Gift Ban Takes Effect
A ban on gifts to physicians from sales representatives for pharmaceutical, medical device and other companies has taken effect at Stanford University Medical Center, the San Jose Mercury News reports (Krieger, San Jose Mercury News, 10/2).
The ban prohibits doctors from accepting even small gifts such as pens or mugs from sales representatives. The policy also prohibits doctors from accepting free drug samples and from publishing articles in medical journals that are underwritten by drug companies.
Doctors who purchase medical equipment will be responsible for reporting any financial relationship they have with medical device suppliers, and, in some cases, could be excluded from the purchasing process. The new policy does not affect consulting agreements between physicians and companies that develop drugs or devices, which already are covered by an existing conflict-of-interest policy (California Healthline, 9/12).
Kaiser Medical Group in 2004 adopted a similar ban, becoming the first medical center in the nation to do so (San Jose Mercury News, 10/2).
Similarly, the committee that oversees medication and equipment purchases at the University of California-Davis Health System last week forwarded three proposals to the executive committee for consideration, the Sacramento Bee reports.

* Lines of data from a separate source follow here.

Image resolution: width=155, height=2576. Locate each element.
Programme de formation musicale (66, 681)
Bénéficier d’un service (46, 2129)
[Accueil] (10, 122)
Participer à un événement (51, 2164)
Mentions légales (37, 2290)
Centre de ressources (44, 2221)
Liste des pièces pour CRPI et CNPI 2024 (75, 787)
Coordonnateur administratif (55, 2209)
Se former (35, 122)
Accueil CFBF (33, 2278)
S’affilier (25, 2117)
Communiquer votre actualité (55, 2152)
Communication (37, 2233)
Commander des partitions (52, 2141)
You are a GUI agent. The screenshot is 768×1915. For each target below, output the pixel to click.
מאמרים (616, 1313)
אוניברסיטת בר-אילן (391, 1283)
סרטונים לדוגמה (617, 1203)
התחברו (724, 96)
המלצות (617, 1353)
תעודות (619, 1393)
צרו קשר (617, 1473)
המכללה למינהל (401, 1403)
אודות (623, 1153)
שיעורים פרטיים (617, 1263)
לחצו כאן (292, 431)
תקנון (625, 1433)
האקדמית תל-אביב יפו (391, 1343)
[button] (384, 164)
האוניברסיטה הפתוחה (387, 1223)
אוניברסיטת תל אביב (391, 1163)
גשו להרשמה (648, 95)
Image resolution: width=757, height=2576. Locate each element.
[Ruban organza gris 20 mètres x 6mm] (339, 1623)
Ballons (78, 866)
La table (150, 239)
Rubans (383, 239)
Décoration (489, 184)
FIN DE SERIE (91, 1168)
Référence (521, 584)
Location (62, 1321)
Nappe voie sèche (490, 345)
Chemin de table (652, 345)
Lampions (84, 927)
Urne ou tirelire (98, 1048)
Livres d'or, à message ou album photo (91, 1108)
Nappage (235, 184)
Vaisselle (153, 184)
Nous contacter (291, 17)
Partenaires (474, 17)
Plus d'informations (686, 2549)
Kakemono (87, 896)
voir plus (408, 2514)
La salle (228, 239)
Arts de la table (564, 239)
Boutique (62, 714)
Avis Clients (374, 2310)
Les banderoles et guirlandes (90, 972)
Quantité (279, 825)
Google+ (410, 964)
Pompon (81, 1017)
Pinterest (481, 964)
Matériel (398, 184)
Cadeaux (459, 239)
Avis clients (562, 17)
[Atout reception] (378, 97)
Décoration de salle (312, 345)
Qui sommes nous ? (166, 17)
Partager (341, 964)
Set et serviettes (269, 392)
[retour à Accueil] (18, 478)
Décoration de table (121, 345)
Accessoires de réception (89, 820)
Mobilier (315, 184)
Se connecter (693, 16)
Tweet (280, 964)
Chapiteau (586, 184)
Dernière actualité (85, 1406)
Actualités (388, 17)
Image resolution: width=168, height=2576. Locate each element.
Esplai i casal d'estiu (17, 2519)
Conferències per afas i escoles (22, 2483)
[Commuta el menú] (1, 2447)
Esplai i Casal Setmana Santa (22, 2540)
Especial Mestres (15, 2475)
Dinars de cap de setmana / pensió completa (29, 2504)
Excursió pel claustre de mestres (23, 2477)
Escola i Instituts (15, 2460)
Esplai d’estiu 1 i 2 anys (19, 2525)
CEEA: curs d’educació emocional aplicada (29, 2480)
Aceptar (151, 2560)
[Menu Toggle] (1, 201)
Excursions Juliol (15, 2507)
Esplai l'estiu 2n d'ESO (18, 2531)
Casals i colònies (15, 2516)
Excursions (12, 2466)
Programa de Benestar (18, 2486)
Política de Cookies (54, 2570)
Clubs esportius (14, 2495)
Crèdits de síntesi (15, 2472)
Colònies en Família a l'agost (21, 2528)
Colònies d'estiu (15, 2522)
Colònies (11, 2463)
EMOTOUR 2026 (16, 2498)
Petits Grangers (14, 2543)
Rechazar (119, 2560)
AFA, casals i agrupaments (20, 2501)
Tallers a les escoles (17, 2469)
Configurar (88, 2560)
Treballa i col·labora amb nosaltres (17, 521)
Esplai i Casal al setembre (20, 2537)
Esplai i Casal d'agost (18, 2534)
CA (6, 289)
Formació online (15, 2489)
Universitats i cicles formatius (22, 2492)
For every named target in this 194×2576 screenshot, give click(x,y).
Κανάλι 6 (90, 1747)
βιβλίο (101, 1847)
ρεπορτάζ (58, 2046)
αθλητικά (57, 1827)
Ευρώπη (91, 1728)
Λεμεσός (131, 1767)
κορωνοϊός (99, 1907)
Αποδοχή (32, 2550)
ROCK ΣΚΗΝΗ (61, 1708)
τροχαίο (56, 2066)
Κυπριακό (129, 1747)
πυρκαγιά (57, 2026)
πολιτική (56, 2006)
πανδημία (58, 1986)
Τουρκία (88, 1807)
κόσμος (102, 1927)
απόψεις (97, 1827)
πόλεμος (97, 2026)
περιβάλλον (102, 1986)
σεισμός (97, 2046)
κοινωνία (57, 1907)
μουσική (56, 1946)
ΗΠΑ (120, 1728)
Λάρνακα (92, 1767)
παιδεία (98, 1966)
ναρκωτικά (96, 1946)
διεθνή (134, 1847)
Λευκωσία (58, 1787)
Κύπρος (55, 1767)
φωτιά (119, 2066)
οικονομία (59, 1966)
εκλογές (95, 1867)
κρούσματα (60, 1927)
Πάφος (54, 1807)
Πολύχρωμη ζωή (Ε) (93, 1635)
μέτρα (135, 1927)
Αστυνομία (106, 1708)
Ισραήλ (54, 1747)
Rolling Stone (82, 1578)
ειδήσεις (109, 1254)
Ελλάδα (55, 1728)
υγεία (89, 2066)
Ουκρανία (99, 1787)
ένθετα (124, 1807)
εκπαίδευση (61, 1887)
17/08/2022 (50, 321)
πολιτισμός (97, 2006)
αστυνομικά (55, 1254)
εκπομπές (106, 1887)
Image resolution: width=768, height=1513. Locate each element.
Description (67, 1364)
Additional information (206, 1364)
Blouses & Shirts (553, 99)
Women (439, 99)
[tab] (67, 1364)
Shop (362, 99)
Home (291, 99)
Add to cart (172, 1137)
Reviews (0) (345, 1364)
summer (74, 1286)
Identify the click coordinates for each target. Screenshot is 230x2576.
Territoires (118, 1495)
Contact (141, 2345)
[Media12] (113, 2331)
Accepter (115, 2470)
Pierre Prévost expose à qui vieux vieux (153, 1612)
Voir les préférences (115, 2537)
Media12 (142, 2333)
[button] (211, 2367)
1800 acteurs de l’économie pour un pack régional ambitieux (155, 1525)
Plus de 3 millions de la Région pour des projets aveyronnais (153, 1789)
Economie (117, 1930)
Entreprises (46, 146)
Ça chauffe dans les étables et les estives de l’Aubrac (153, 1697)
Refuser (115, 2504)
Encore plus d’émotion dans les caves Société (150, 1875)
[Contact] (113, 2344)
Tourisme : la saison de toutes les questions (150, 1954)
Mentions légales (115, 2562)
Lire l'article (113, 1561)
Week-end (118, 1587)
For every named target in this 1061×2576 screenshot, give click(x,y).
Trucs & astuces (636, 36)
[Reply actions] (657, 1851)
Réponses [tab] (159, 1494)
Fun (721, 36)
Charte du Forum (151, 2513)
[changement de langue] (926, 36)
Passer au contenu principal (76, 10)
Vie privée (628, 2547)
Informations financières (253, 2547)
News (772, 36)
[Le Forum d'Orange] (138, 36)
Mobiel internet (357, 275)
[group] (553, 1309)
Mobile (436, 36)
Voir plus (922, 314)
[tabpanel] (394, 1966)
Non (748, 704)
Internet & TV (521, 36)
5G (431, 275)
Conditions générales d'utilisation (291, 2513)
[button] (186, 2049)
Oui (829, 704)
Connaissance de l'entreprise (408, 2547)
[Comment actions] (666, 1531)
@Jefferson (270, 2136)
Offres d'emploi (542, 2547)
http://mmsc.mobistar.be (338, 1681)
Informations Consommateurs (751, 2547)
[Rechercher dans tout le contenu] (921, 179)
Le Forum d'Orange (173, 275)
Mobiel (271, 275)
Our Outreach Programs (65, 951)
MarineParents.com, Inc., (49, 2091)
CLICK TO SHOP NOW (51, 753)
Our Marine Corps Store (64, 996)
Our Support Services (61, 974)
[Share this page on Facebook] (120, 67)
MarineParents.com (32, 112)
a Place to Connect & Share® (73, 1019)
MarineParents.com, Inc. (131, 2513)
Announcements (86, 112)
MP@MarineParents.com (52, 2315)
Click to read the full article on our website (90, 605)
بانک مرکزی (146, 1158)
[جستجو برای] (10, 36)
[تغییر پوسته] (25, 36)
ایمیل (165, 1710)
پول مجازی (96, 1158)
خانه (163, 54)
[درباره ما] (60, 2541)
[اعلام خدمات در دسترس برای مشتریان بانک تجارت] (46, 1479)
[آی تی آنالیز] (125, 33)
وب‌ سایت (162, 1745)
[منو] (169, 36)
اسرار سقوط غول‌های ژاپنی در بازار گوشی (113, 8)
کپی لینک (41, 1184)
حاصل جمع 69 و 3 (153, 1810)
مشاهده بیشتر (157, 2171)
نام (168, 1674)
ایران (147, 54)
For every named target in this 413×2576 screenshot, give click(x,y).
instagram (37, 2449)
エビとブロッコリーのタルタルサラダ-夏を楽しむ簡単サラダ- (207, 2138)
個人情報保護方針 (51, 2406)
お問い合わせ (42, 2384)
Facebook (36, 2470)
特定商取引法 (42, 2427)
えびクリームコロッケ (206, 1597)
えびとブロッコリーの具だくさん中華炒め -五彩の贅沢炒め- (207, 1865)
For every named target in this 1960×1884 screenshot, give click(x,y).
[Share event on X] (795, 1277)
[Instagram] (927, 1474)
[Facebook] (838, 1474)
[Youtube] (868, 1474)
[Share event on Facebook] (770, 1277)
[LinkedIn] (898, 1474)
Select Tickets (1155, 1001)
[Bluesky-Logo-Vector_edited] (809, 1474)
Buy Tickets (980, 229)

The Pharmacy and Therapeutics Committee recommended that the health system:
- Ban gifts, complimentary meals, and compensation for travel time, time at meetings, and participation in online medical education programs;
- Replace a system that allows pharmaceutical representatives to give physicians free samples for patients with a system that would provide vouchers for low-income beneficiaries; and
- Bar medical professionals with ties to drug or medical device firms from participating in hospital or medical group committees that make purchasing decisions.